Set problem:
Write out every item below character for character, with no changes.

-------- Given data --------

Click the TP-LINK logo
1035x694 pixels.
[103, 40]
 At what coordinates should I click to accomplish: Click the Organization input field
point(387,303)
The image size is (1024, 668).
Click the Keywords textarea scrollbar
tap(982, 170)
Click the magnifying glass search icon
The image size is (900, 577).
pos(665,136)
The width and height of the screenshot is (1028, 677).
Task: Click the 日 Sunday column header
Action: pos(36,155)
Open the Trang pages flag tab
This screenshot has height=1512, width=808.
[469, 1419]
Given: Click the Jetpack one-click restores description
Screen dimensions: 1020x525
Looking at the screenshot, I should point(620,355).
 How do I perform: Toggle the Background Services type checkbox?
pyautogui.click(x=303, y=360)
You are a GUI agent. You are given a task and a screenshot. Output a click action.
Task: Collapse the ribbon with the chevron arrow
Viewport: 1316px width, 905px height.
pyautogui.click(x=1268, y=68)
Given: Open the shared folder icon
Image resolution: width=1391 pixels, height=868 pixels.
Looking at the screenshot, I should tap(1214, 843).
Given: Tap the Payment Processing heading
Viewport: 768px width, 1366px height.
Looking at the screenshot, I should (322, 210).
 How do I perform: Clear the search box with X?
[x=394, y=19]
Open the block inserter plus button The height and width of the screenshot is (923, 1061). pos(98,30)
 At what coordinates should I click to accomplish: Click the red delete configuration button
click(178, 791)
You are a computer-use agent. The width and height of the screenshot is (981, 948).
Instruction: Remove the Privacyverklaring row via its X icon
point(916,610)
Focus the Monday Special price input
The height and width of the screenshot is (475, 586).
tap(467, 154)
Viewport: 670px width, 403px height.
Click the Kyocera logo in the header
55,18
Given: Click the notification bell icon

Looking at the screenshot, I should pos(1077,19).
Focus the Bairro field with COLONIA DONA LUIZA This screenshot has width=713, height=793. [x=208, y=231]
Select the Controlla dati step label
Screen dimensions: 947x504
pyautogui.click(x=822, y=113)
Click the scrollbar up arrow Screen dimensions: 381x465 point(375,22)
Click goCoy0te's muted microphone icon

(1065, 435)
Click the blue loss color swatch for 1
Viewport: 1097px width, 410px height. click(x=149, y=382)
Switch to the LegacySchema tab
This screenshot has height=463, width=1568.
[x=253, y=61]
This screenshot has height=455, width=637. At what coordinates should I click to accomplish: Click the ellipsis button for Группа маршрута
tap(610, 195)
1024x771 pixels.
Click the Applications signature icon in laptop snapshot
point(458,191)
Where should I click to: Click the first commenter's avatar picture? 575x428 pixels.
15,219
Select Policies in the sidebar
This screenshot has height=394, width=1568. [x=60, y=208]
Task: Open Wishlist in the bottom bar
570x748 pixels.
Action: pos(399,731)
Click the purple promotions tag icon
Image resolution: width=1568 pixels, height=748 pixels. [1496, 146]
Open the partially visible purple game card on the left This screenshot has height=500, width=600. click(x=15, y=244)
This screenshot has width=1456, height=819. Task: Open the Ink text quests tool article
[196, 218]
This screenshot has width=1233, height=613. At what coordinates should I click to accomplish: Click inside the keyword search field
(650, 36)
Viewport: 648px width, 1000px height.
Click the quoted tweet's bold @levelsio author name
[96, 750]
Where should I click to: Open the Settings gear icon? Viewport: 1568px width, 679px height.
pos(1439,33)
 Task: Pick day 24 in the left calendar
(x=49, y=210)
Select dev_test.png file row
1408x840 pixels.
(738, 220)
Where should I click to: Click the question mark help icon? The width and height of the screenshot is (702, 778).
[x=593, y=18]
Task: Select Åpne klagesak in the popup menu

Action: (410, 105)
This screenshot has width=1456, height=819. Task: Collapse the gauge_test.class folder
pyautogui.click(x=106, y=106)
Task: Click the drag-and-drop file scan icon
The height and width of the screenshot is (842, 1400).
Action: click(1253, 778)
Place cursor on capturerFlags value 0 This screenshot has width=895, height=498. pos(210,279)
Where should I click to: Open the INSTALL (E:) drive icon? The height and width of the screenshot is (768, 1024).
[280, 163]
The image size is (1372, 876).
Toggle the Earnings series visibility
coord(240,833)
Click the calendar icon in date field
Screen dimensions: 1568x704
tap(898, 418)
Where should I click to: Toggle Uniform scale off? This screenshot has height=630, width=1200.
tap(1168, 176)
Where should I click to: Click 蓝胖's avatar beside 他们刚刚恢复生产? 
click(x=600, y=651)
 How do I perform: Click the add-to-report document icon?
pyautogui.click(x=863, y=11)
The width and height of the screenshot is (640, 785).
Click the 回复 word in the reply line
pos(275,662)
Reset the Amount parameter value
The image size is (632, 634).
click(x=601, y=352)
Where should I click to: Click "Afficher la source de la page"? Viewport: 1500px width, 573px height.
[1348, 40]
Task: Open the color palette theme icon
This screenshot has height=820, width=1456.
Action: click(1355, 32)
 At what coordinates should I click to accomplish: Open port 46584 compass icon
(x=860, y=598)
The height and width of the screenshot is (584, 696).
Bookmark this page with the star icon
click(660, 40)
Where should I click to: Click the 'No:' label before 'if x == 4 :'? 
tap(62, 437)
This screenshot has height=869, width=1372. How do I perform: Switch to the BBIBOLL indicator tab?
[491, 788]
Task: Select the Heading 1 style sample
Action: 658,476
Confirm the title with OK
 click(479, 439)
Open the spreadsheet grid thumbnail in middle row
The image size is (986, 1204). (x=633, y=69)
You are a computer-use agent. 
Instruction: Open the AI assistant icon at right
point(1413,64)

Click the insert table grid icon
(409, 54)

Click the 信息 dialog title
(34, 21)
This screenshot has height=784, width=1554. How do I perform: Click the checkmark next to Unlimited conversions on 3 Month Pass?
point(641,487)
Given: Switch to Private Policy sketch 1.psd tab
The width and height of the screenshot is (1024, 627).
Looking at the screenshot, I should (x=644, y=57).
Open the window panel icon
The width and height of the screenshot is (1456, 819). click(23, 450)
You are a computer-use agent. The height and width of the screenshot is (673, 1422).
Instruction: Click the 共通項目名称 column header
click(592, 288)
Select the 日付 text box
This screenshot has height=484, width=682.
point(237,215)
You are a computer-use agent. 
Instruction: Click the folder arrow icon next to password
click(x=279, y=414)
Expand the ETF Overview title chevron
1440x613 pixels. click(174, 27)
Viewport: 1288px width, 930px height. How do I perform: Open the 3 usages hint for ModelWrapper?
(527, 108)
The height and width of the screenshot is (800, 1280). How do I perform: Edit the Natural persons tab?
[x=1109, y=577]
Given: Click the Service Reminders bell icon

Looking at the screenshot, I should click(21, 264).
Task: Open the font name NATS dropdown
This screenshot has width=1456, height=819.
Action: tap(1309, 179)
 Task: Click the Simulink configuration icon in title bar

--------

Response to this exercise:
Click the TP-LINK logo
1035x694 pixels.
[103, 40]
 At what coordinates should I click to accomplish: Click the Organization input field
point(387,303)
The image size is (1024, 668).
Click the Keywords textarea scrollbar
tap(982, 170)
Click the magnifying glass search icon
The image size is (900, 577).
pos(665,136)
The width and height of the screenshot is (1028, 677).
Task: Click the 日 Sunday column header
Action: pos(36,155)
Open the Trang pages flag tab
This screenshot has height=1512, width=808.
[469, 1419]
Given: Click the Jetpack one-click restores description
Screen dimensions: 1020x525
Looking at the screenshot, I should point(620,355).
 How do I perform: Toggle the Background Services type checkbox?
pyautogui.click(x=303, y=360)
You are a GUI agent. You are given a task and a screenshot. Output a click action.
Task: Collapse the ribbon with the chevron arrow
Viewport: 1316px width, 905px height.
pyautogui.click(x=1268, y=68)
Given: Open the shared folder icon
Image resolution: width=1391 pixels, height=868 pixels.
Looking at the screenshot, I should tap(1214, 843).
Given: Tap the Payment Processing heading
Viewport: 768px width, 1366px height.
Looking at the screenshot, I should (322, 210).
 How do I perform: Clear the search box with X?
[x=394, y=19]
Open the block inserter plus button The height and width of the screenshot is (923, 1061). pos(98,30)
 At what coordinates should I click to accomplish: Click the red delete configuration button
click(178, 791)
You are a computer-use agent. The width and height of the screenshot is (981, 948).
Instruction: Remove the Privacyverklaring row via its X icon
point(916,610)
Focus the Monday Special price input
The height and width of the screenshot is (475, 586).
tap(467, 154)
Viewport: 670px width, 403px height.
Click the Kyocera logo in the header
55,18
Given: Click the notification bell icon

Looking at the screenshot, I should pos(1077,19).
Focus the Bairro field with COLONIA DONA LUIZA This screenshot has width=713, height=793. [x=208, y=231]
Select the Controlla dati step label
Screen dimensions: 947x504
pyautogui.click(x=822, y=113)
Click the scrollbar up arrow Screen dimensions: 381x465 point(375,22)
Click goCoy0te's muted microphone icon

(1065, 435)
Click the blue loss color swatch for 1
Viewport: 1097px width, 410px height. click(x=149, y=382)
Switch to the LegacySchema tab
This screenshot has height=463, width=1568.
[x=253, y=61]
This screenshot has height=455, width=637. At what coordinates should I click to accomplish: Click the ellipsis button for Группа маршрута
tap(610, 195)
1024x771 pixels.
Click the Applications signature icon in laptop snapshot
point(458,191)
Where should I click to: Click the first commenter's avatar picture? 575x428 pixels.
15,219
Select Policies in the sidebar
This screenshot has height=394, width=1568. [x=60, y=208]
Task: Open Wishlist in the bottom bar
570x748 pixels.
Action: pos(399,731)
Click the purple promotions tag icon
Image resolution: width=1568 pixels, height=748 pixels. [1496, 146]
Open the partially visible purple game card on the left This screenshot has height=500, width=600. click(x=15, y=244)
This screenshot has width=1456, height=819. Task: Open the Ink text quests tool article
[196, 218]
This screenshot has width=1233, height=613. At what coordinates should I click to accomplish: Click inside the keyword search field
(650, 36)
Viewport: 648px width, 1000px height.
Click the quoted tweet's bold @levelsio author name
[96, 750]
Where should I click to: Open the Settings gear icon? Viewport: 1568px width, 679px height.
pos(1439,33)
 Task: Pick day 24 in the left calendar
(x=49, y=210)
Select dev_test.png file row
1408x840 pixels.
(738, 220)
Where should I click to: Click the question mark help icon? The width and height of the screenshot is (702, 778).
[x=593, y=18]
Task: Select Åpne klagesak in the popup menu

Action: (410, 105)
This screenshot has width=1456, height=819. Task: Collapse the gauge_test.class folder
pyautogui.click(x=106, y=106)
Task: Click the drag-and-drop file scan icon
The height and width of the screenshot is (842, 1400).
Action: click(1253, 778)
Place cursor on capturerFlags value 0 This screenshot has width=895, height=498. pos(210,279)
Where should I click to: Open the INSTALL (E:) drive icon? The height and width of the screenshot is (768, 1024).
[280, 163]
The image size is (1372, 876).
Toggle the Earnings series visibility
coord(240,833)
Click the calendar icon in date field
Screen dimensions: 1568x704
tap(898, 418)
Where should I click to: Toggle Uniform scale off? This screenshot has height=630, width=1200.
tap(1168, 176)
Where should I click to: Click 蓝胖's avatar beside 他们刚刚恢复生产? 
click(x=600, y=651)
 How do I perform: Click the add-to-report document icon?
pyautogui.click(x=863, y=11)
The width and height of the screenshot is (640, 785).
Click the 回复 word in the reply line
pos(275,662)
Reset the Amount parameter value
The image size is (632, 634).
click(x=601, y=352)
Where should I click to: Click "Afficher la source de la page"? Viewport: 1500px width, 573px height.
[1348, 40]
Task: Open the color palette theme icon
This screenshot has height=820, width=1456.
Action: click(1355, 32)
 At what coordinates should I click to accomplish: Open port 46584 compass icon
(x=860, y=598)
The height and width of the screenshot is (584, 696).
Bookmark this page with the star icon
click(660, 40)
Where should I click to: Click the 'No:' label before 'if x == 4 :'? 
tap(62, 437)
This screenshot has height=869, width=1372. How do I perform: Switch to the BBIBOLL indicator tab?
[491, 788]
Task: Select the Heading 1 style sample
Action: 658,476
Confirm the title with OK
 click(479, 439)
Open the spreadsheet grid thumbnail in middle row
The image size is (986, 1204). (x=633, y=69)
You are a computer-use agent. 
Instruction: Open the AI assistant icon at right
point(1413,64)

Click the insert table grid icon
(409, 54)

Click the 信息 dialog title
(34, 21)
This screenshot has height=784, width=1554. How do I perform: Click the checkmark next to Unlimited conversions on 3 Month Pass?
point(641,487)
Given: Switch to Private Policy sketch 1.psd tab
The width and height of the screenshot is (1024, 627).
Looking at the screenshot, I should (x=644, y=57).
Open the window panel icon
The width and height of the screenshot is (1456, 819). click(23, 450)
You are a computer-use agent. The height and width of the screenshot is (673, 1422).
Instruction: Click the 共通項目名称 column header
click(592, 288)
Select the 日付 text box
This screenshot has height=484, width=682.
point(237,215)
You are a computer-use agent. 
Instruction: Click the folder arrow icon next to password
click(x=279, y=414)
Expand the ETF Overview title chevron
1440x613 pixels. click(174, 27)
Viewport: 1288px width, 930px height. How do I perform: Open the 3 usages hint for ModelWrapper?
(527, 108)
The height and width of the screenshot is (800, 1280). How do I perform: Edit the Natural persons tab?
[x=1109, y=577]
Given: Click the Service Reminders bell icon

Looking at the screenshot, I should click(21, 264).
Task: Open the font name NATS dropdown
This screenshot has width=1456, height=819.
Action: tap(1309, 179)
 Task: Click the Simulink configuration icon in title bar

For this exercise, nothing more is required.